Fig. 2 Time evolution of the graphene-oxide frameworks (a) microscopic observations of the microstructure as a function of time (scale bar: 300 μm). The inset on the right shows a zoom of the final microstructure (scale bar: 100 μm). (b) The compressional modulus K_int of a planar air–water interface covered with GO sheets as a function of reduction in interfacial area A/A_PT and interfacial coverage, with A_PT the interfacial area at percolation threshold. (c) Time evolution of the bulk dynamic moduli as the temperature is raised within the 2-phase region (•: elastic modulus G′, ∘: loss modulus G′′, and dotted line: average temperature) at a frequency of 10 rad s⁻¹ and a strain amplitude of 0.5%. (d) Frequency response at a time of 1000 s from the start up of heating for a strain amplitude of 0.5%.

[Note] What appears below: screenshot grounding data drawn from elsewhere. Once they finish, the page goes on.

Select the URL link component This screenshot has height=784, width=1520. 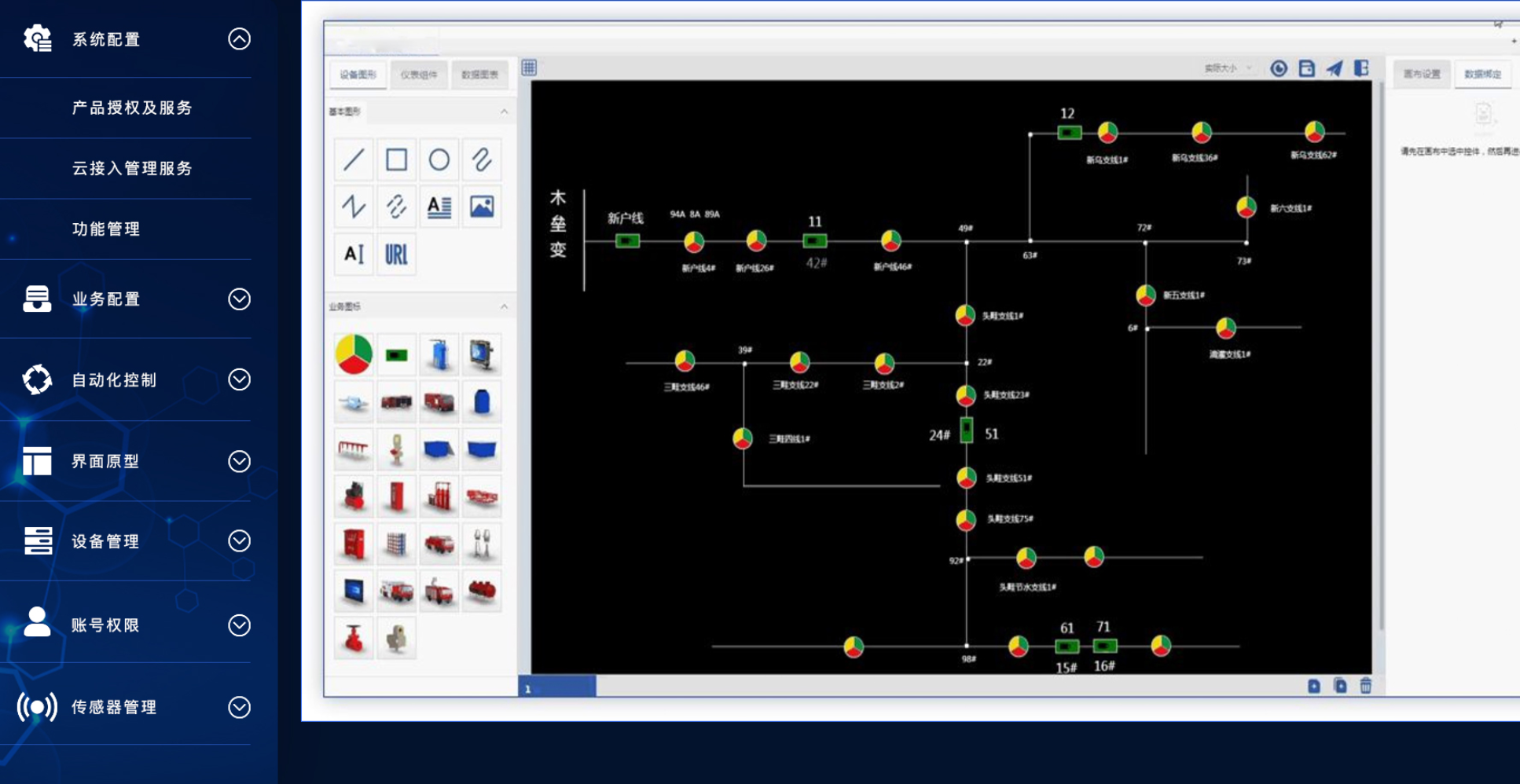pos(396,255)
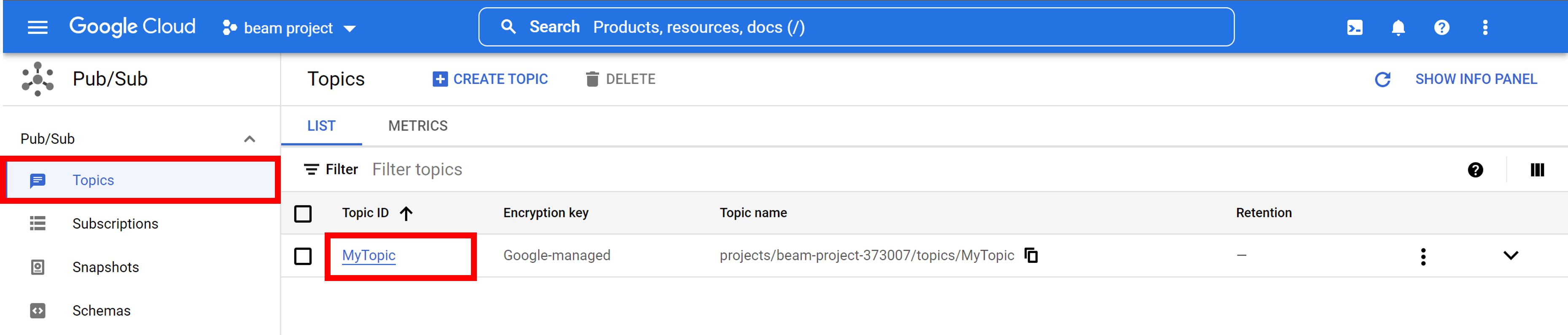This screenshot has height=335, width=1568.
Task: Open the beam project selector dropdown
Action: pyautogui.click(x=289, y=28)
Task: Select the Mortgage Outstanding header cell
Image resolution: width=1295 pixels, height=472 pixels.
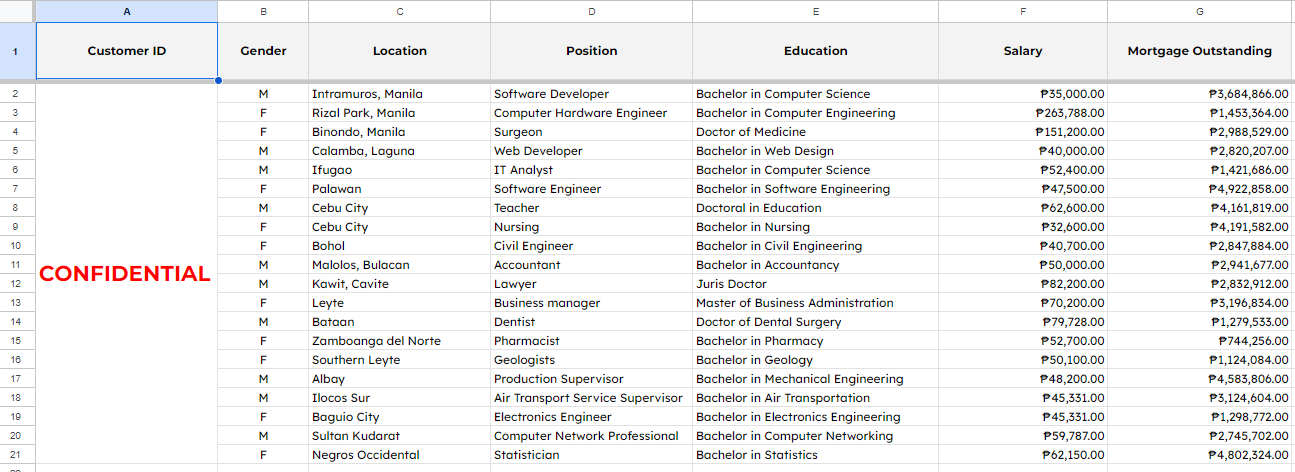Action: [1200, 51]
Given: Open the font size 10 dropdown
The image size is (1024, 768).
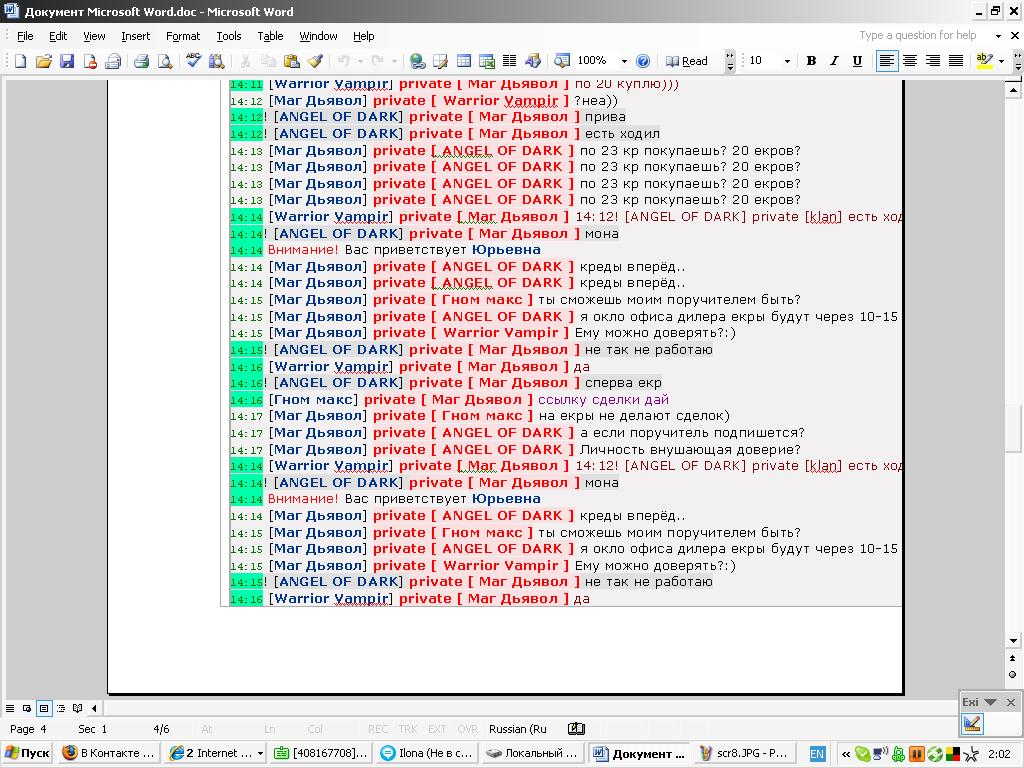Looking at the screenshot, I should (787, 61).
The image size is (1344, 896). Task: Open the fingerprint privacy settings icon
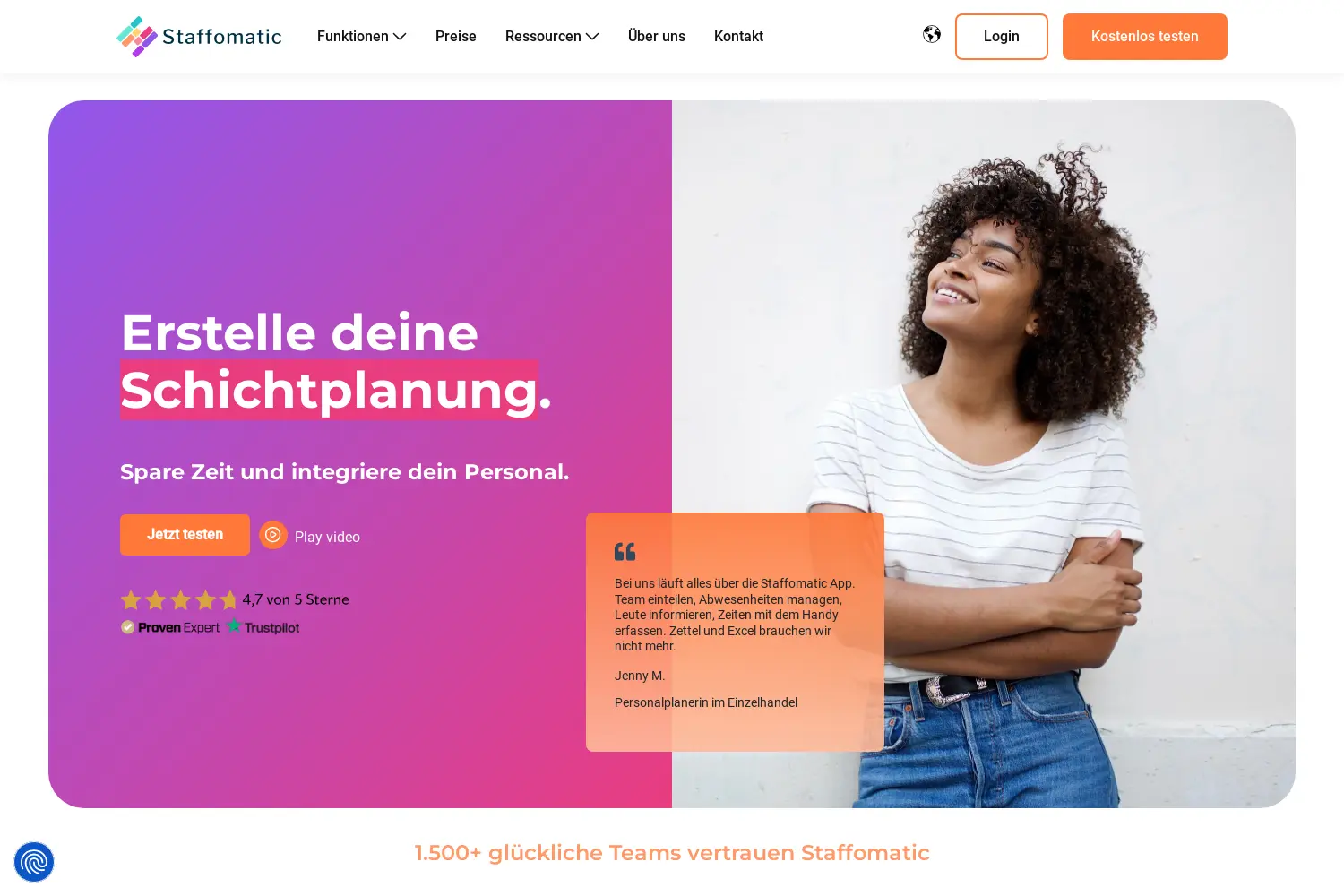[34, 862]
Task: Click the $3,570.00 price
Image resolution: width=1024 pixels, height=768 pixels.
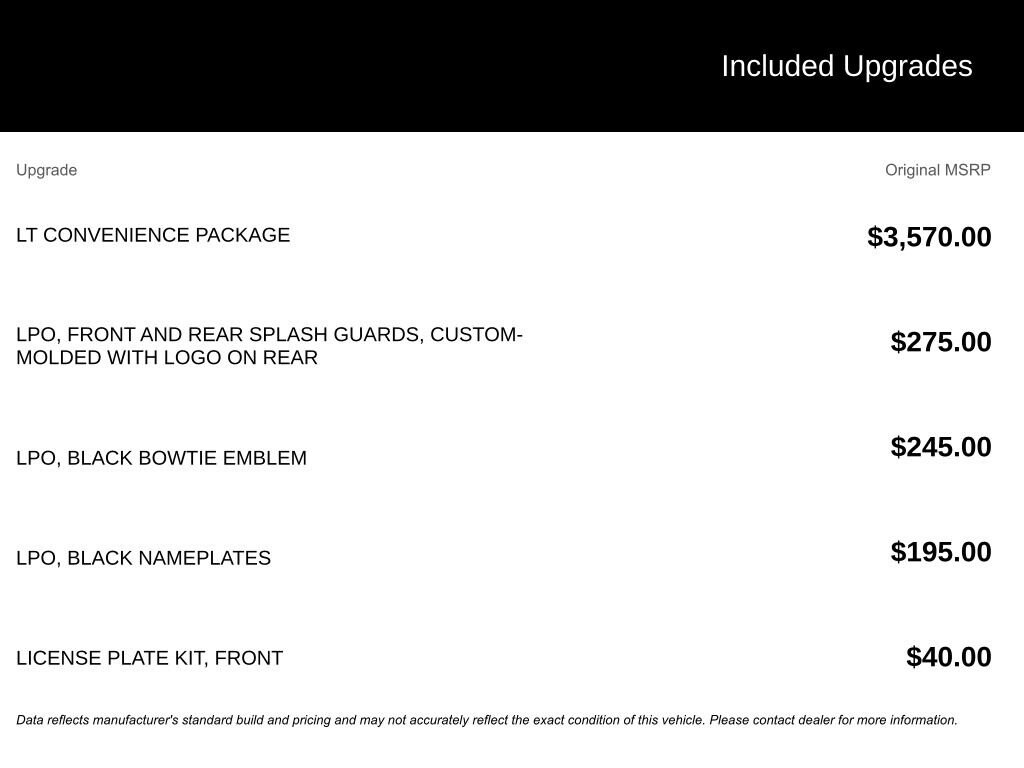Action: 929,237
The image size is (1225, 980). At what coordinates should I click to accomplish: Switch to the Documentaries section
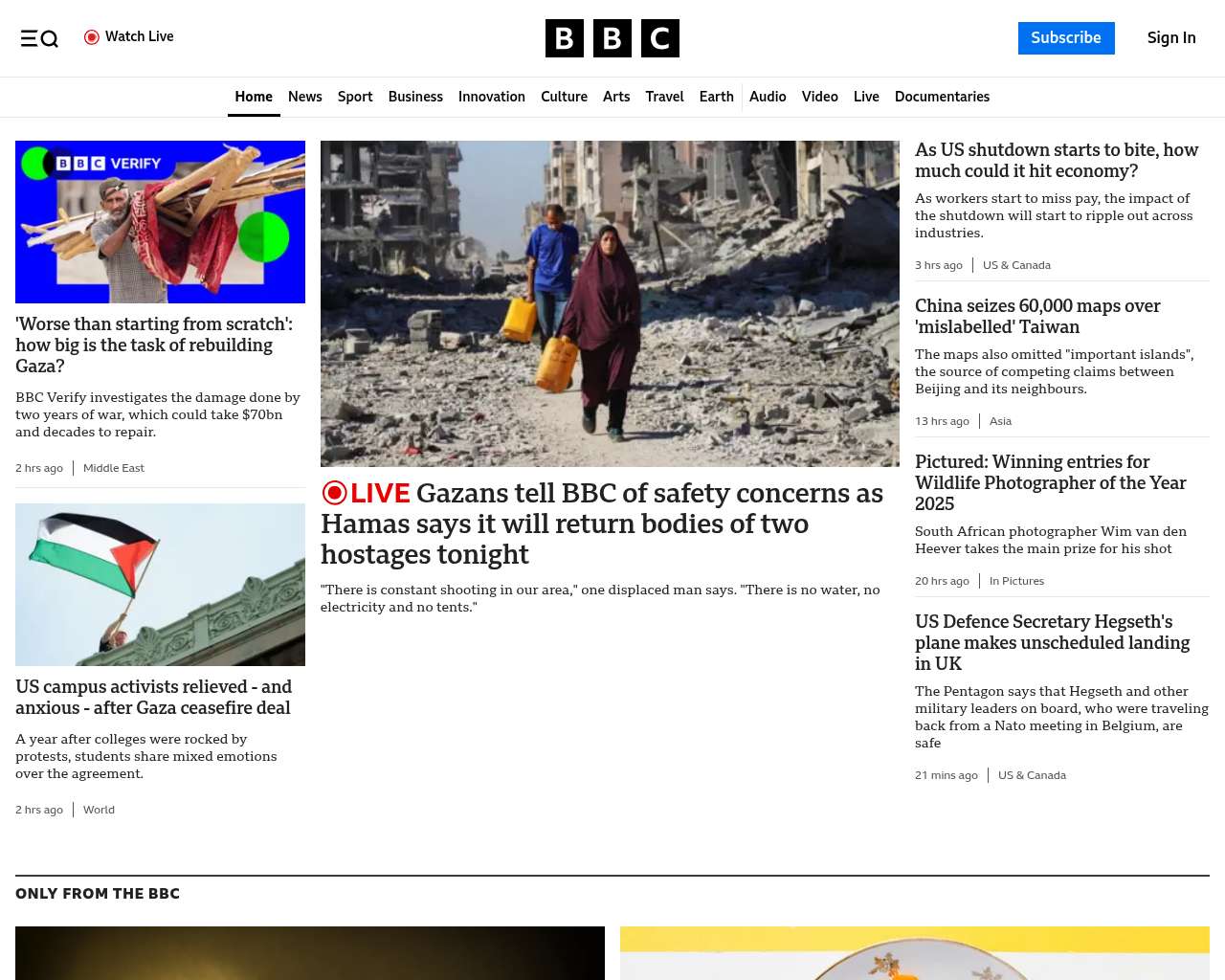[942, 97]
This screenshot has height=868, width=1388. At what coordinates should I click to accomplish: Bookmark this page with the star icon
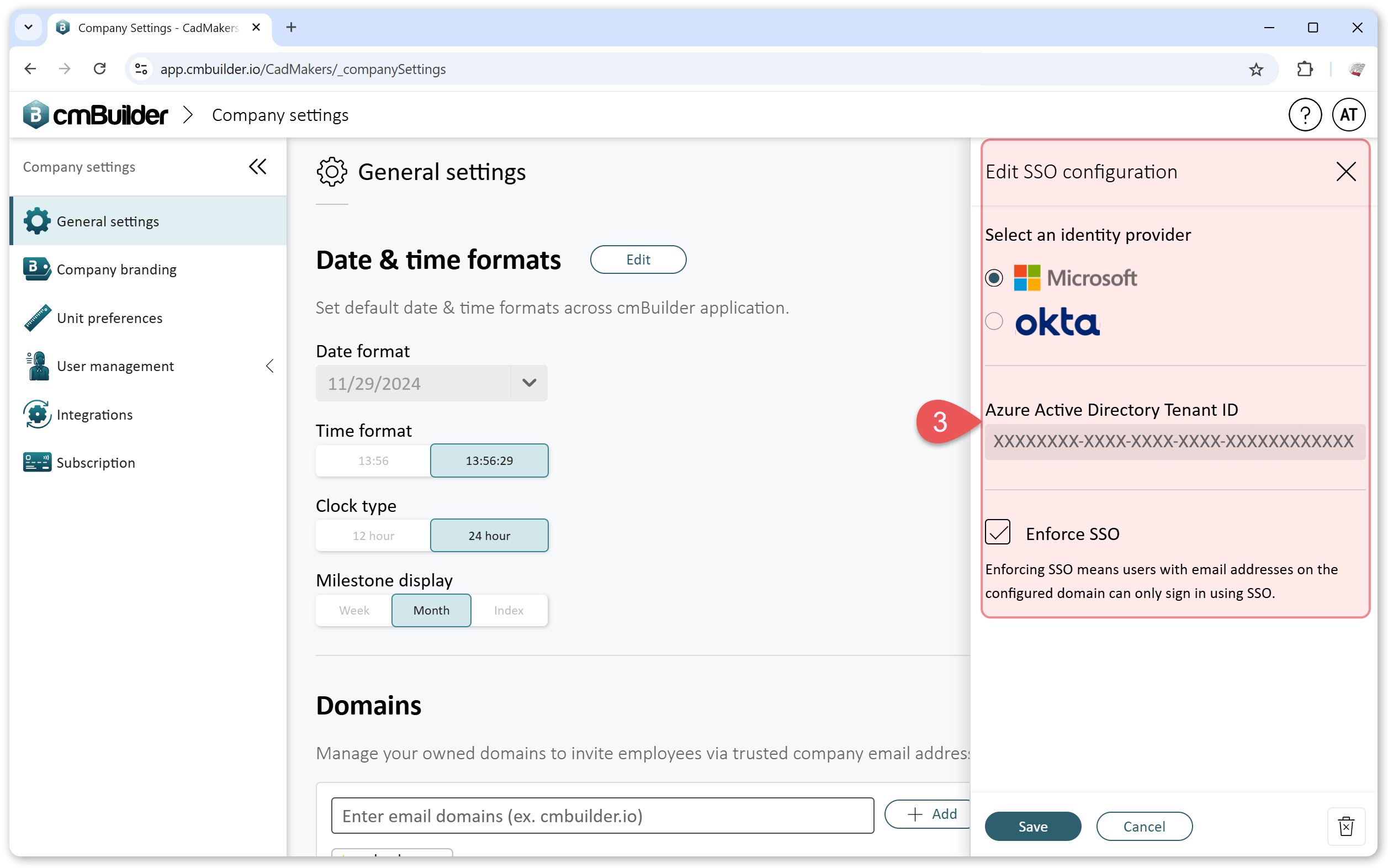click(x=1255, y=69)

During the phase separation, the interfacial coverage can be expected to increase for two reasons. First, the adsorption of sheets and second, at the later stages, the decrease of the total interfacial area due to coarsening. As interfacial coverage increases, the sheets percolate laterally and the layer compresses until the interface builds up a compressional stress that is able to arrest phase separation. This interfacial compressional stress can be quantified by interfacial rheology. Direct interfacial rheological measurements at the interface between the water-rich and the lutidine-rich phase were not possible, mainly due to problems with strong evaporation. However, data are available for planar water–air and water–decane interfaces. Fig. 2b shows the compressive modulus K_int and the estimated interfacial coverage of a planar interface covered with GO sheets as the interfacial area A is reduced beyond A_PT, the area at which sheets percolate laterally (K_int re-calculated from ref. 10, see ESI†). As the interfacial area is reduced, the interfacial coverage increases up to percolation, beyond which the interface builds up K_int that reaches a maximum of 10⁻¹ Pa m. This value is much higher than interfacial tension between the liquid phases, which at 40 °C is on the order of 0.1 mN m⁻¹, or 1000 times lower. Hence during phase separation, the interfaces convectively pick up the sheets from the suspension and become mechanically robust, up to the point that further reduction of the interfacial area is hindered. For the mixtures such as the ones used here, sharp interfaces during spinodal decomposition typically form at a domain size of around 5 μm.²⁶ Considering that, in our mixtures, the coarsening is typically arrested at a domain size between 10 and 100 μm, the interfacial area can be expected to be reduced by a factor 20 from the point where particles are picked up until separation is arrested. This should be sufficient for the adsorbed particles to reach the onset of percolation and be sufficiently compressed, possibly forming mechanically robust multilayers. As a result, K_int becomes high enough so that the coarsening of the liquid domains is effectively slowed down, with formation of a co-continuous structure of GO sheets.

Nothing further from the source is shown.